Os alimentos poderão ser usados na merenda escolar, por exemplo. Não há, porém, uma meta de quanto será comprado, explicou o governo federal.
A medida atendeu, em especial, à demanda de Estados mais atingidos, como Ceará e Pernambuco.
No caso do Ceará, governado por Elmano de Freitas (PT), os setores de pescados e frutas são grandes exportadores para os Estados Unidos.
Manutenção de empregos
A paralisação das exportações em alguns setores afetados pelas tarifas já tem levado empresas a conceder férias coletivas.
O governo tenta evitar demissões, condicionando o acesso ao pacote emergencial à manutenção dos postos de trabalho.
Será criada a Câmara Nacional de Acompanhamento do Emprego para monitorar as empresas atingidas e fiscalizar obrigações e acordos trabalhistas.
Também fará parte de suas atribuições “engajar trabalhadores e empregadores em negociações para atender às necessidades das empresas afetadas”, assim como “aplicar mecanismos relacionados a situações emergenciais, como suspensão temporária de contratos, dentro da lei”.
A atuação do novo órgão será coordenada via Câmaras Regionais nas Superintendências Regionais do Trabalho.
Um estudo do Dieese (Departamento Intersindical de Estatística e Estudos Socioeconômicos) encomendado pelas centrais sindicais estima que o tarifaço pode fechar 726,7 mil postos de trabalho.

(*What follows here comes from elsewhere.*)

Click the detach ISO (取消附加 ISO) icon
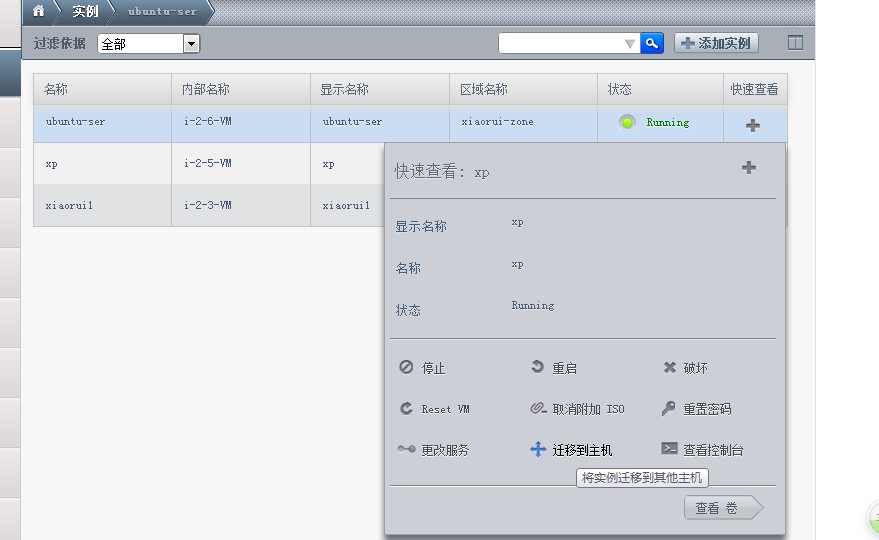The width and height of the screenshot is (879, 540). coord(538,408)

Já a Universidade Federal de Minas Gerais (UFMG) estimou um impacto menor. Segundo o Núcleo de Estudos em Modelagem Econômica e Ambiental Aplicada (Nemea), o tarifaço de Trump pode eliminar 188 mil empregos.
No entanto, a esperada diversificação do comércio brasileiro como reação às tarifas reduziria essas perdas para 57 mil, estimou a universidade.